Directions for this task | Each line from the one with "Viewport: 165px width, 113px height." through the last line below must be written out exactly. Do not copy pictures.

Data under study |
------------------------------------

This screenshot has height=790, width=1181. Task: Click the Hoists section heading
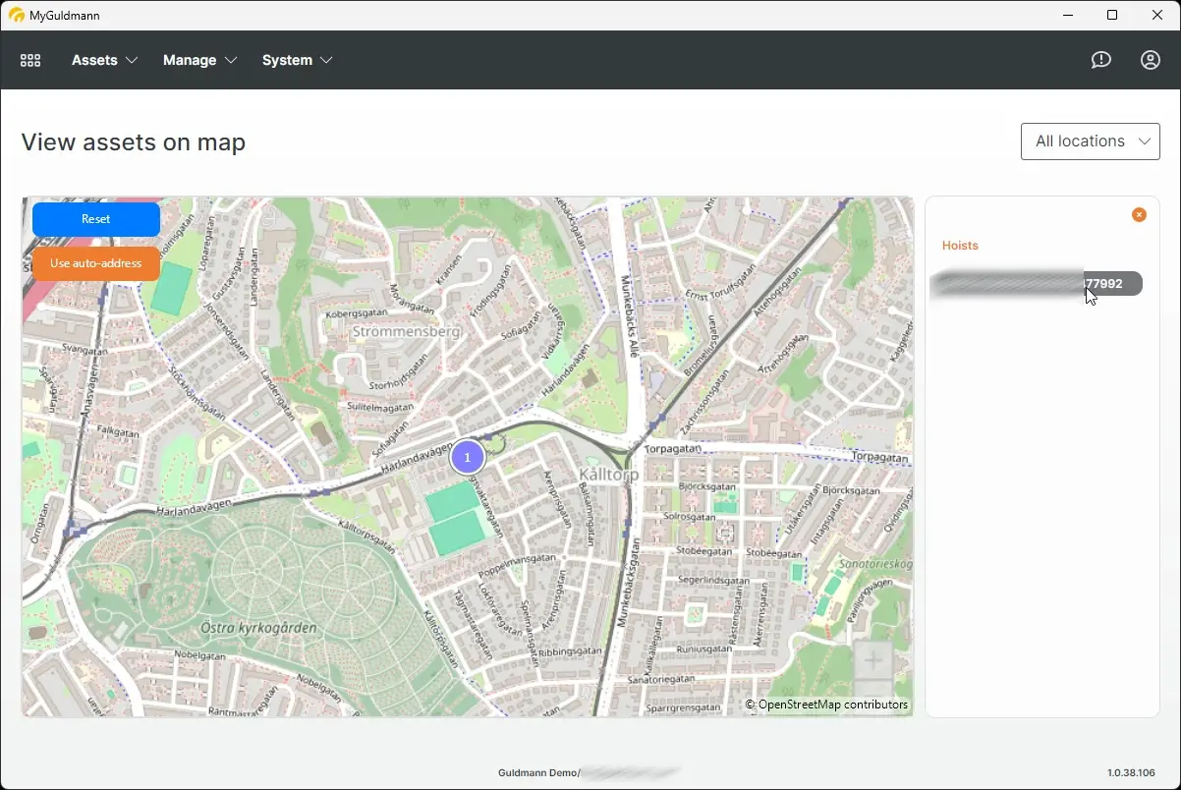[960, 246]
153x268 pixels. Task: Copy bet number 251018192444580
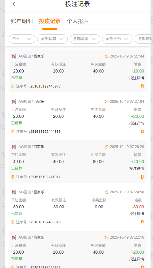(142, 132)
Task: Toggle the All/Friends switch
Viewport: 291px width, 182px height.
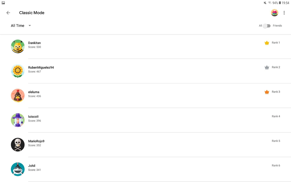Action: coord(267,26)
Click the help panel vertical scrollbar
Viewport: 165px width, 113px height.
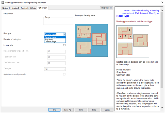click(x=162, y=51)
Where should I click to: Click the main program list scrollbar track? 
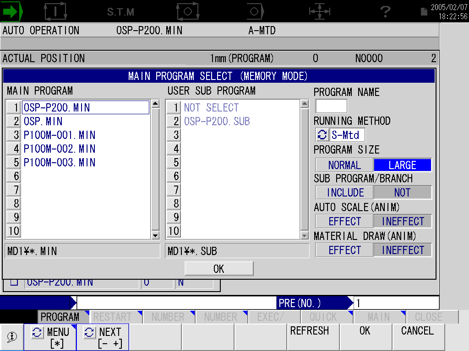coord(155,170)
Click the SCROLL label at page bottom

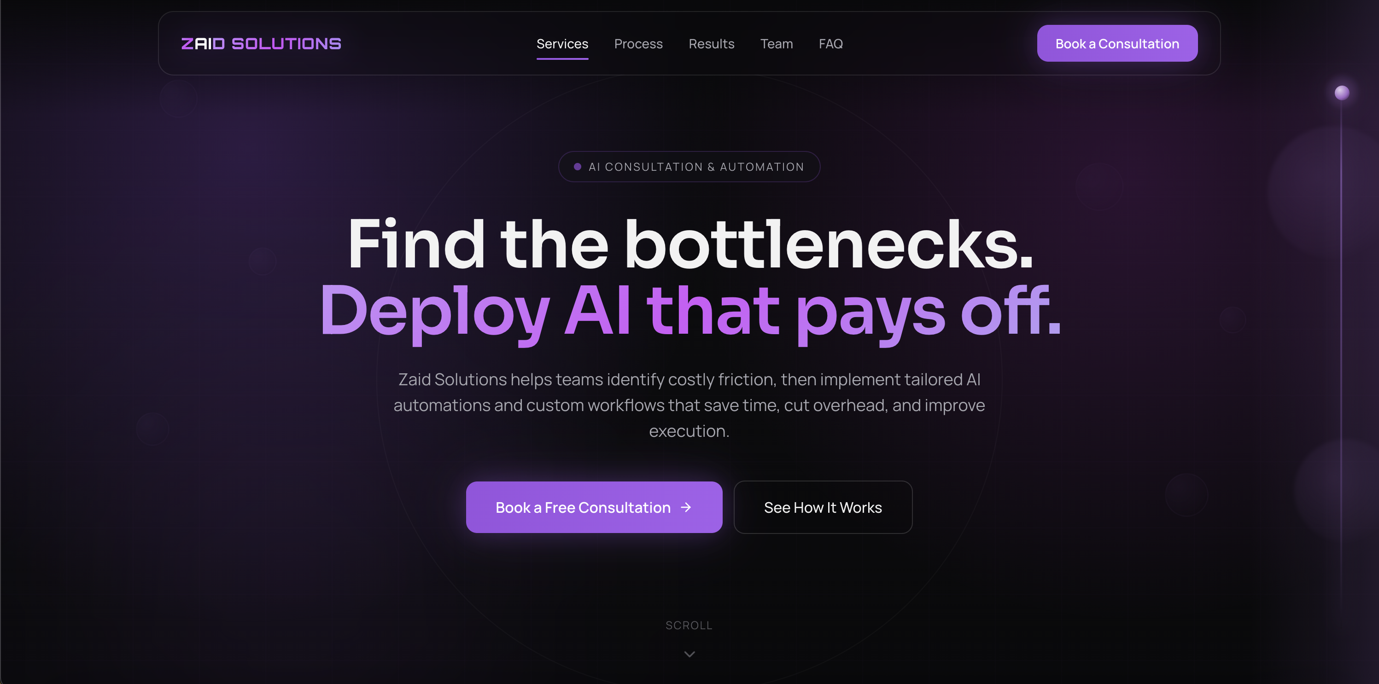coord(689,625)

------------------------------------

Written answer |
Viewport: 165px width, 113px height.
click(x=162, y=51)
Where should I click to: Click the main program list scrollbar track? 
coord(155,170)
Click the SCROLL label at page bottom

coord(689,625)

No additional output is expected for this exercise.